Weaves of Empowerment: Three women employees with Goonj discover dignity in labour
Stitching their resolve and sorting challenges, three women employees with Goonj discover dignity in labour
The latest edition of Dignity Diaries, a journal by NGO Goonj, applauds their female employees who segregate, pack relief material, and upcycle fancy products from waste fabric. Founded in 1999 with an aim to use urban discard as a tool to alleviate poverty, the Delhi-based NGO had started publishing these journals after the first wave on the workings at the NGO in the pandemic.
Anshu Gupta, Founder, Goonj, feels that money given to a woman leads to growth in the family, which has an impact on education and health. “Moreover, the ID card, uniform and opportunity to learn gives them pride. We give preference to single mothers, widows, and those in a family crisis,” says Gupta, who believes the women are skilled artisans and employing them is their way of helping them live a dignified life.
Here, are three stories from the Delhi unit in Madanpur Khadar that employs over 200 women, struggling for basics.
Reena Devi, 44, Leader, Green By Goonj
Most women have to leave their jobs when they have kids, but Reena continued working. “My son was four when I joined this job. My husband didn’t want me to work, but I was determined. I spoke to the principal of a private school nearby, who allowed him to sit in the class without admission. Until, I managed the money for his admission, they taught him for free,” she adds.
Today, Devi oversees a team of over 20 women. “At Green By Goonj, we recycle waste fabric coming in from other departments of the unit and make 113 types of articles such as bag, laptop bag, purse, mobile covers, etc. I decide what has to be made from which fabric, the colour scheme to be used and designs to be made,” she says.
Gupta heard about Goonj from a woman in her locality, and joined it 14 years back for just Rs 2,000. Now, she commands a good pay. “This work has enhanced my knowledge about how what we considered garbage can be made into such nice articles.” On the personal front, life is good. “I just married off my daughter. Even my husband supports my job.”
Nibha Jha, 32, Leader, Not Just a Piece of Cloth
Jha joined Goonj in 2006, on realising her husband’s income (he worked at a printing press) was not enough to sustain a family in Delhi. “I did not have kids then but I started preparing for my future. I live close to the unit, and dropped in. I got the job because I knew how to stitch,” adds Jha.
Today, a total of 20 women work under her. “We create cloth pads from oversized, surplus, torn cotton and semi-cotton clothes that are first washed, sanitised, dried, and then recycled. These pads are included in Goonj Family Kit, disaster relief kits, and rural development kits. These are sent across Delhi and especially to rural areas, where people refrain from talking about menstruation,” she adds.
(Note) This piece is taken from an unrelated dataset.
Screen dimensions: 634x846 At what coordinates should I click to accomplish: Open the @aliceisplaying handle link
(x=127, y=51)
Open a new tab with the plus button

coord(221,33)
When she had her first daughter, she took a three-month maternity leave. “Then Anshu sir called me saying, you come back, we have a lot of people to take care of the kid. My daughter grew up here till she went to school. During my second delivery, I was given a year’s leave. I am at home here.” Jha has only studied till Class 8, but feels fortunate to secure a job that is helping many people.
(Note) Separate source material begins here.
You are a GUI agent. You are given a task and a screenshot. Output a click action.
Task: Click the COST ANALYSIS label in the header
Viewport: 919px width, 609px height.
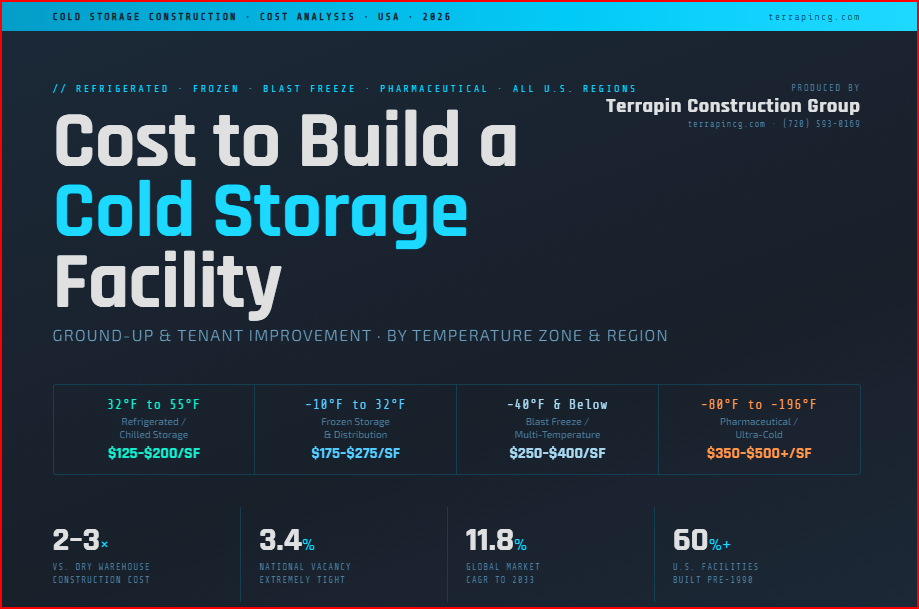(x=307, y=16)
Neelam Singh, 47, Leader, Sorting Department
Neelam had come to Delhi with her husband and two daughters from Bihar to Delhi because their financial condition was very bad. “Back at village, I had applied for a job at anganwari, I had got an interview call thrice but my family members, including my husband, never allowed me to pursue a job. However, when the need arose, my husband didn’t stop me from working,” adds Singh, who joined Goonj in 2008.
Soon after joining, she had her third kid. “My husband supported me. He looked after our daughter during the day as he did a night shift as a security guard. That’s how I used to work during the day,” she says.
Now, she heads the sorting unit. “We segregate men’s, women’s and kids clothes. Then, compile a list of all we have, and make into kits - ration, women, married, office, and anganwari kits,” she says. She feels all women should work. “I got several women in need here, and they got jobs and are now working with confidence.”